*Dataset entries*
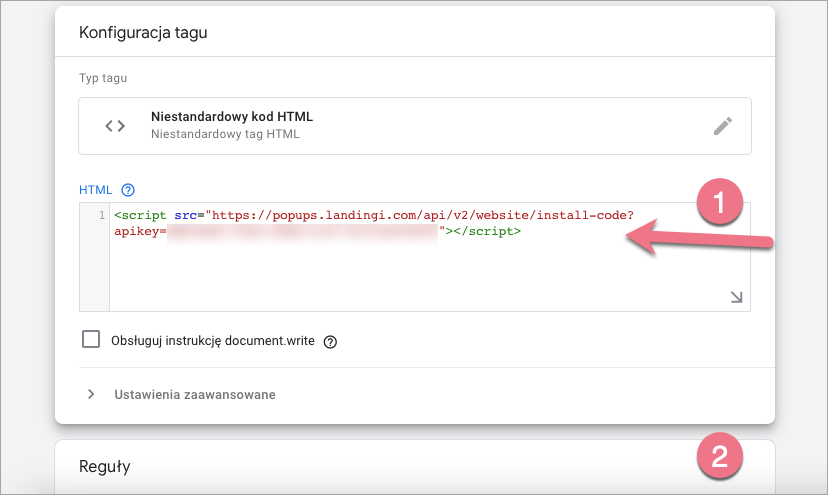Open the Reguły section panel
Image resolution: width=828 pixels, height=495 pixels.
pyautogui.click(x=105, y=466)
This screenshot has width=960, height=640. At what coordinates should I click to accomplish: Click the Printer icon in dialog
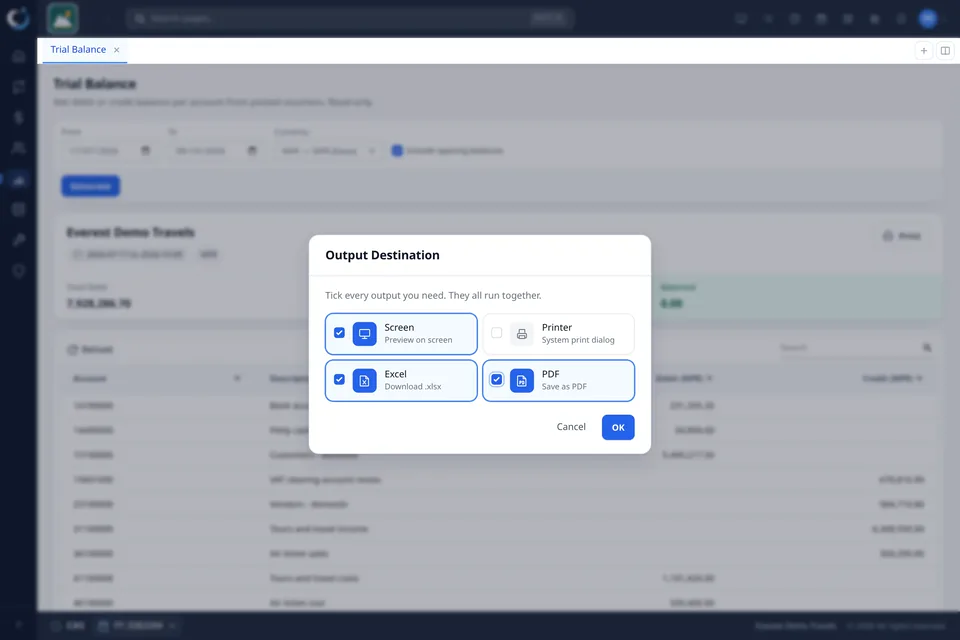coord(522,334)
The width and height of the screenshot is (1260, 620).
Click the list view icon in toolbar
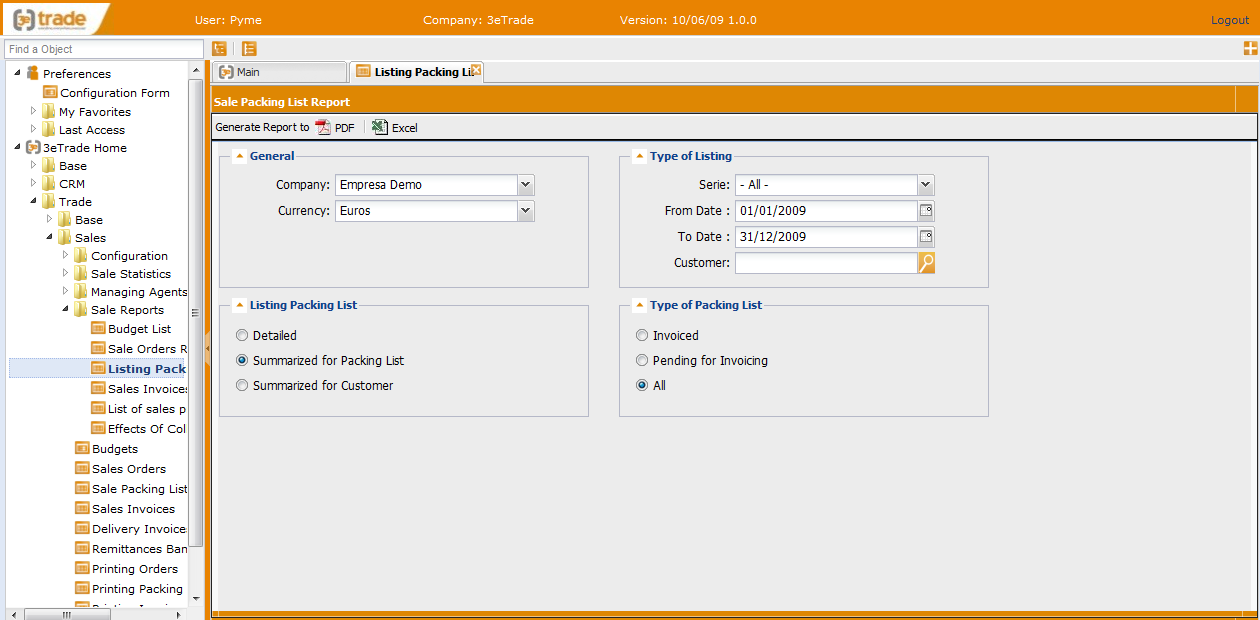pos(249,48)
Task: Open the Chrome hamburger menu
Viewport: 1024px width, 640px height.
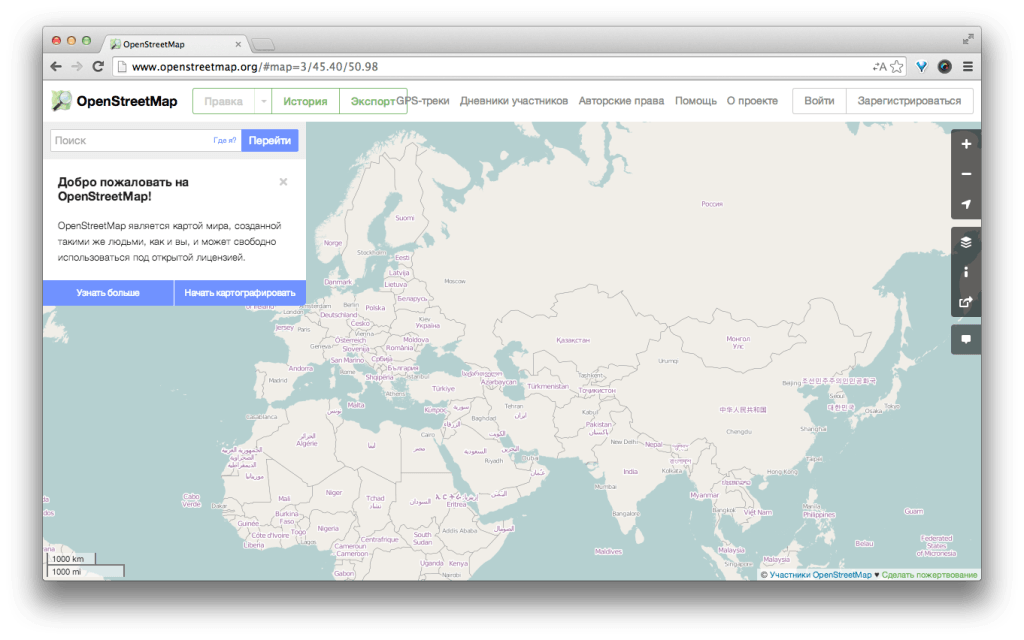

*Your instructions*
Please rewrite the items starting with the line containing "This screenshot has" and going on through the end of the items, replacing "icon" with "button" and keeping everything else unchanged. Leave the pictures out of the answer.

*Answer below*
This screenshot has width=960, height=640. At what coordinates should I click to accomplish: Click the Printer button in dialog
coord(522,334)
The width and height of the screenshot is (1260, 620).
Click the list view button in toolbar
pos(249,48)
Task: Open the Chrome hamburger menu
Viewport: 1024px width, 640px height.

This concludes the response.